Fruit and veg reform could bring health benefits
Fruit and vegetable markets are very susceptible to short-term supply and demand crises. These result from both the perishable nature of the product and the susceptibility of both production and consumption to weather conditions. It is hard to underestimate how weather sensitive demand for these product is.
The Commission favours 'Producer Organisations' operating their own 'crisis management' schemes. This is a rather old style 'corporatist' solution which is handicapped by the fact that such organisations do not exist in all member states. In the Netherlands with its extensive glasshouse production sector, 79 per cent of growers are in such organisations. Membership in some accession states is particularly low: 1 per cent in Poland, 3 per cent in Cyprus and 4 per cent in Hungary.
However, some member states have still been upset by the Commission's far from radical proposals. They are particularly opposed to the idea that 20 per cent of an organisation's budget should go on environmental measures and that no more than 30 per cent should be spent on crisis management.

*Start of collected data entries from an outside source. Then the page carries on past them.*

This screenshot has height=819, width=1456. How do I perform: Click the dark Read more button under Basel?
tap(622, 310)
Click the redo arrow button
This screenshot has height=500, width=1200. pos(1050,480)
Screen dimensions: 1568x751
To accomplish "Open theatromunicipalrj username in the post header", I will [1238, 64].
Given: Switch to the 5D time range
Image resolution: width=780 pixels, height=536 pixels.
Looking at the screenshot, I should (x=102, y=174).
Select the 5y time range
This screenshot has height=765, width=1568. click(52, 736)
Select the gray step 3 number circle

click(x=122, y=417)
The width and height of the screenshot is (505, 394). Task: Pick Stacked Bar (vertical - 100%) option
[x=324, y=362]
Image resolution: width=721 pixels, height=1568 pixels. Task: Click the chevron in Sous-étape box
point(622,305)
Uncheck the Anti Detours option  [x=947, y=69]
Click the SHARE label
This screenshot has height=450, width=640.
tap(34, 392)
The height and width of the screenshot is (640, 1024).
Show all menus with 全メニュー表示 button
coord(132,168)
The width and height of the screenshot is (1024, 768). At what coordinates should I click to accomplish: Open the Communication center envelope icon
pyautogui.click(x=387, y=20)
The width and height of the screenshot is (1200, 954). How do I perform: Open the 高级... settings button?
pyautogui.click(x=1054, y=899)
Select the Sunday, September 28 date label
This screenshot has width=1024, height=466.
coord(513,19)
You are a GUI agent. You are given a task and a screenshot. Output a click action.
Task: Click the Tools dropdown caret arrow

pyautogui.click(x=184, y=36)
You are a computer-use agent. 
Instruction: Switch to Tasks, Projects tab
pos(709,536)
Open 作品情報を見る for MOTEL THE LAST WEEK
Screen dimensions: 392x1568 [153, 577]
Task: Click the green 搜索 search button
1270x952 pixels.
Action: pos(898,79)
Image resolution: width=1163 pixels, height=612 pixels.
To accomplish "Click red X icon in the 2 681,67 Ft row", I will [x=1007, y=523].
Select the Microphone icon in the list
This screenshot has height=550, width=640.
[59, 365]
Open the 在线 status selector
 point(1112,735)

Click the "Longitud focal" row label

The UK uses a retailer led system of category management with a limited number of suppliers to each retailer, although a supplier may organise several growers. I am currently engaged in two research projects related to the horticulture sector and it has to be admitted that this system does produce greater concentration of ownership and production with retailers able to delist suppliers with little warning. However, the solution to those problems might lie in a more robust application of competition policy, something to be discussed in a future post on the dairy sector.